The severability test, therefore, could only be a proper one if combined with a
test of substantial difference. But I can see no justification for the
severability test at all. It should be remembered that we are dealing here with
applications for outline planning permission. Many of these applications are no
doubt for multiple purposes, some of them severable, some of them perhaps not.
But many applications, as here, are for single purposes, for instance
residential development. Why should it be impossible for the local planning
authority to say on an application for outline planning permission: we think 35
acres is too much but 25 will be all right; and similarly with a reduction in
density? As long as the reduction passes
the test of not altering the substance of the application what vice is there in
that? It is clearly a condition fairly
and reasonably related to the permitted development (see Pyx Granite, supra)
and it is not unreasonable under the Wednesbury doctrine. To give
permission for a substantially different development would, on the other hand,
be unreasonable as that word is understood in these cases (see, for instance, a
passage from the judgment of Diplock LJ, as he then was, in Mixnam’s
Properties v Chertsey Urban District Council [1964] 1 QB 214 at p
237) because it would not be what Parliament intended for a consultation
process to comprehend. The test of substantial difference is thus firmly based
on the broad principles of Wednesbury. The severability test, on the
other hand, seems to me to have no particular validity. To grant a planning
permission for part only of an application which was not severable does not
appear, merely on that fact, to run counter to either of the two general
limitations referred to by Lord Widgery in the Kingston case. Perhaps
the argument on severability put forward by the Secretary of State in the Kent
County Council case and accepted by Sir Douglas Frank had its origin in the
fact that the application in that case clearly was severable. But that does not
seem to me to justify its elevation into a matter of general principle.
I conclude for
my part that there is no principle of law which prevents the Secretary of State
from imposing conditions which have the effect of reducing the permitted
development below the development applied for except where the application is
severable. The Secretary of State clearly directed himself that there was such
a principle and thus fell into error, and his decision must be quashed.
I should add a
rider. The true test is, I feel sure, that accepted by both counsel: is the
effect of the conditional planning permission to allow development which is in
substance not that which was applied for?

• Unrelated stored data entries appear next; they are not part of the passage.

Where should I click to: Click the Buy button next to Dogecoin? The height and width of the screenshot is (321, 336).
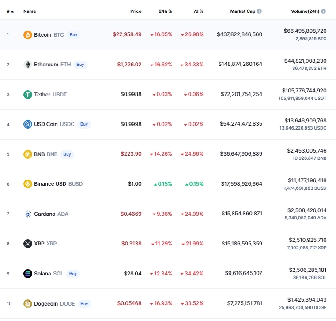tap(84, 304)
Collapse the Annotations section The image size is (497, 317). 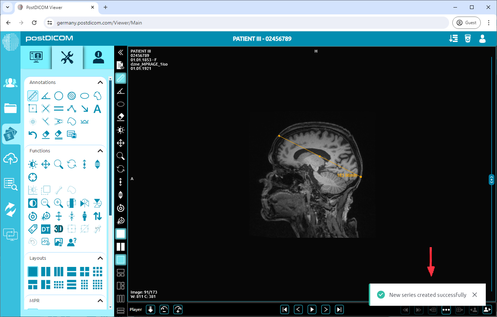point(100,82)
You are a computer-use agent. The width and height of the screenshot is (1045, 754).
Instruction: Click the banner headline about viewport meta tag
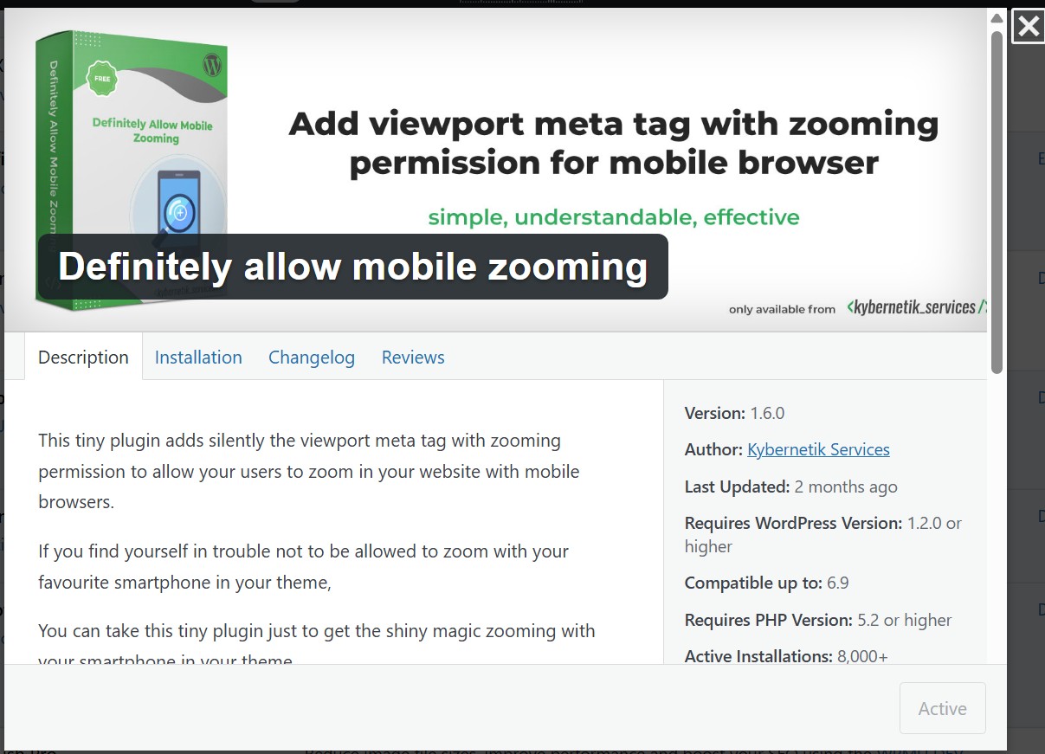pos(613,143)
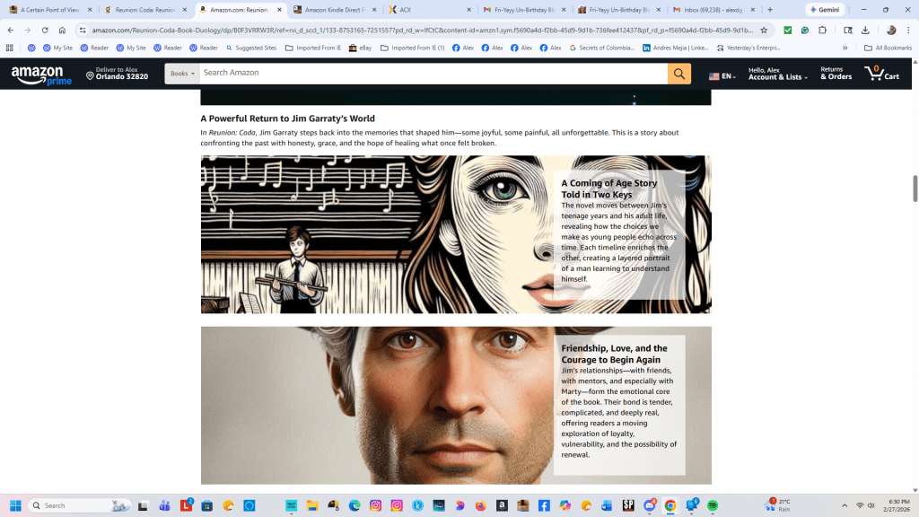Click the orange Amazon search magnifier button
Viewport: 919px width, 517px height.
pos(679,74)
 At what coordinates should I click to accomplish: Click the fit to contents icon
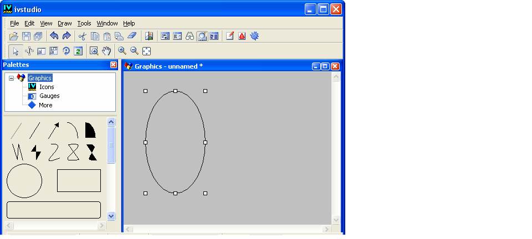pos(146,51)
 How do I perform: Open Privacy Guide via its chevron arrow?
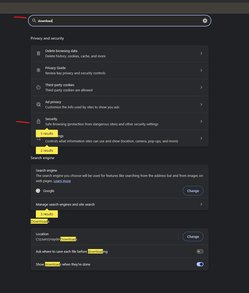click(201, 70)
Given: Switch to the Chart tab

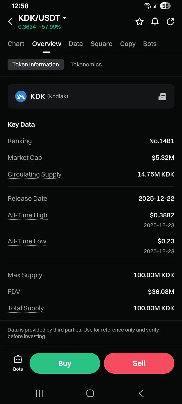Looking at the screenshot, I should point(16,44).
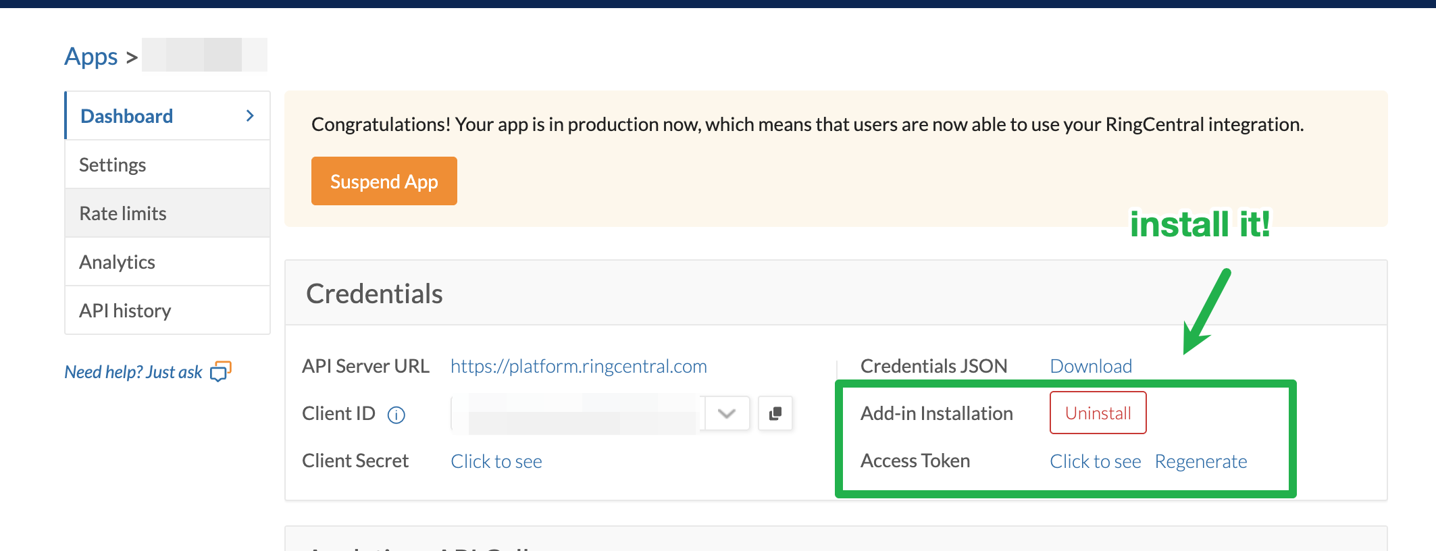Expand the Client ID dropdown arrow
1436x551 pixels.
click(727, 413)
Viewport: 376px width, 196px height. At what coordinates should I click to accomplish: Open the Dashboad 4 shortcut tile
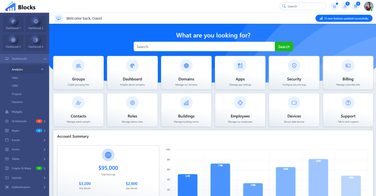(36, 43)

Of course in deciding whether or not there is a substantial difference
the local planning authority or the Secretary of State will be exercising a
judgment and a judgment with which the courts will not ordinarily interfere
unless it is manifestly unreasonably exercised. The main, but not the only,
criterion upon which that judgment should be exercised is whether the development
is so changed that to grant it would be to deprive those who should have been
consulted on the changed development of the opportunity of such consultation.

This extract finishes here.